A questão da Groenlândia foi um dos temas centrais do discurso do presidente dos Estados Unidos, Donald Trump, nesta quarta-feira, 21, durante o Fórum Econômico Mundial, em Davos, na Suíça. O presidente voltou a ameaçar o território autônomo da Dinamarca e insistiu que os Estados Unidos ainda precisam ter “a posse” da ilha. Apesar da ameaça, Trump afirmou que não irá usar “força” para tomar o local, mas exigiu negociações para adquiri-lo.
“Provavelmente não conseguiremos nada a menos que eu decida usar a força excessiva, caso em que seríamos, francamente, imparáveis, mas não farei isso. Não preciso usar a força. Não quero usar a força. Não usarei a força”, enfatizou.
“Se houver uma guerra, muito da ação vai acontecer naquele pedaço de gelo. Os misseis iriam voar direto no centro daquele pedaço de gelo.”
Trump afirmou que apenas seu país seria capaz de “garantir a segurança da Groenlândia”, reiterando sua intenção de assumir o controle do território autônomo dinamarquês.
“O fato é que nenhuma nação ou grupo de nações está em posição de garantir a segurança da Groenlândia, a não ser os Estados Unidos. Somos uma grande potência, muito maior do que as pessoas imaginam. Acho que elas perceberam isso há duas semanas na Venezuela”, disse ele, em referência à operação militar dos EUA para depor o presidente Nicolás Maduro em 3 de janeiro.
“Negociações imediatas”
O presidente também criticou a Dinamarca, aliada da Otan, classificando o país como “ingrata” pela ajuda americana na segurança da Groenlândia após a Segunda Guerra Mundial. Além disso, exigiu “negociações imediatas” sobre a compra da ilha.
“São os Estados Unidos, e somente os Estados Unidos, que podem proteger essa enorme massa de terra, esse enorme pedaço de gelo, desenvolvê-lo e aprimorá-lo”, disse Trump no Fórum Econômico Mundial em Davos. “É por isso que estou buscando negociações imediatas para discutir novamente a aquisição da Groenlândia pelos Estados Unidos”.
Críticas à Europa
Durante o discurso, Trump também afirmou que os Estados Unidos são o “motor econômico” do mundo e criticou a Europa, dizendo que o continente “não está caminhando na direção certa”, enquanto aliados de Washington resistem à tentativa americana de adquirir a Groenlândia.
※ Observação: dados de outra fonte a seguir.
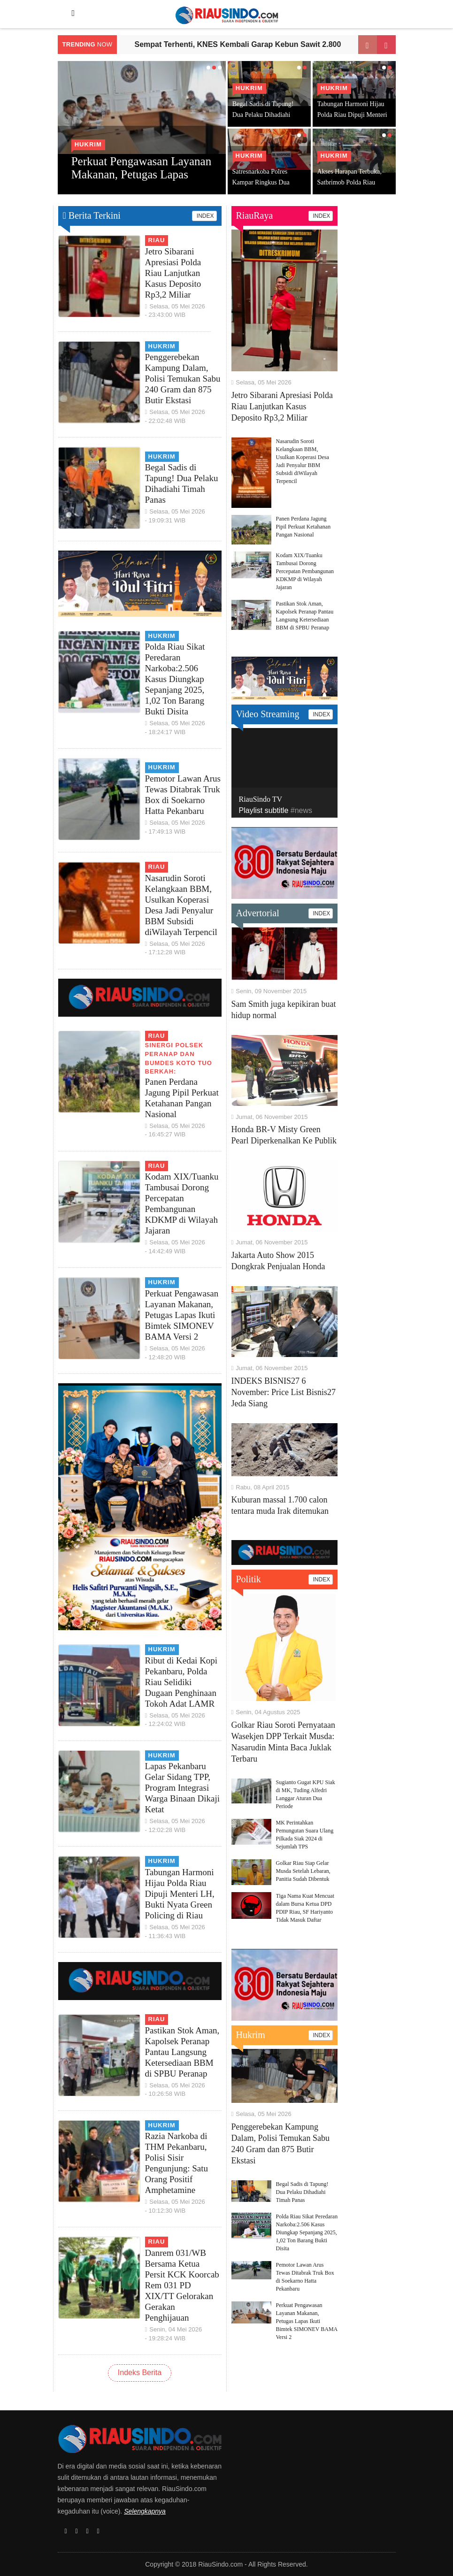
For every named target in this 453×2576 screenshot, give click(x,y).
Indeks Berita (139, 2373)
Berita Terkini (92, 215)
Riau (156, 240)
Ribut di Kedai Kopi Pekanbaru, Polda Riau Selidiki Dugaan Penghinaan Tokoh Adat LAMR (181, 1682)
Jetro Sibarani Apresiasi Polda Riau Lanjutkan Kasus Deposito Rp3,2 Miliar (173, 272)
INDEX (204, 216)
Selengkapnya (145, 2511)
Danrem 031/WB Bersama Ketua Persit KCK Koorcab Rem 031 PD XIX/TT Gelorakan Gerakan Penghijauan (182, 2285)
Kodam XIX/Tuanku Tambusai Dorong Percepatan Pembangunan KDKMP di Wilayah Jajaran (305, 571)
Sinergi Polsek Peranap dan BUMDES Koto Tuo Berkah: (178, 1058)
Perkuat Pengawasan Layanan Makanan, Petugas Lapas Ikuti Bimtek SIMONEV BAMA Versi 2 (182, 1315)
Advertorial (257, 913)
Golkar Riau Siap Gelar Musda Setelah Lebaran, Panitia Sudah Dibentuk (303, 1871)
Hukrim (88, 143)
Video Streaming (267, 714)
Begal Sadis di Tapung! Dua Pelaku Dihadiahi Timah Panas (263, 114)
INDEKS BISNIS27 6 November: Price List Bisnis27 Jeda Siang (283, 1392)
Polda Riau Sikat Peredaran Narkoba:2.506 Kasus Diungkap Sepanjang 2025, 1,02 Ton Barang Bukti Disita (175, 679)
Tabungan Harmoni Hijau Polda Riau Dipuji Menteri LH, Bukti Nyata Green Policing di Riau (180, 1893)
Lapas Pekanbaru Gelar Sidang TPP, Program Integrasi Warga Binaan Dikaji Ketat (182, 1787)
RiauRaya (254, 215)
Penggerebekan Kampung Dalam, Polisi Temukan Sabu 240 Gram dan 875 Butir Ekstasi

“Os EUA são o motor econômico do planeta. E quando os Estados Unidos prosperam, o mundo inteiro prospera. Assim tem sido a história”.
O líder republicano atacou a “migração em massa”, afirmou que partes do Velho Continente estão “irreconhecíveis” e criticou a política energética europeia.
“Eu amo a Europa e quero que a Europa prospere, mas ela não está indo na direção certa”, declarou.
Ele afirmou ainda que o objetivo da imposição de tarifas contra outros países era para que eles pagassem os prejuízos causados aos EUA.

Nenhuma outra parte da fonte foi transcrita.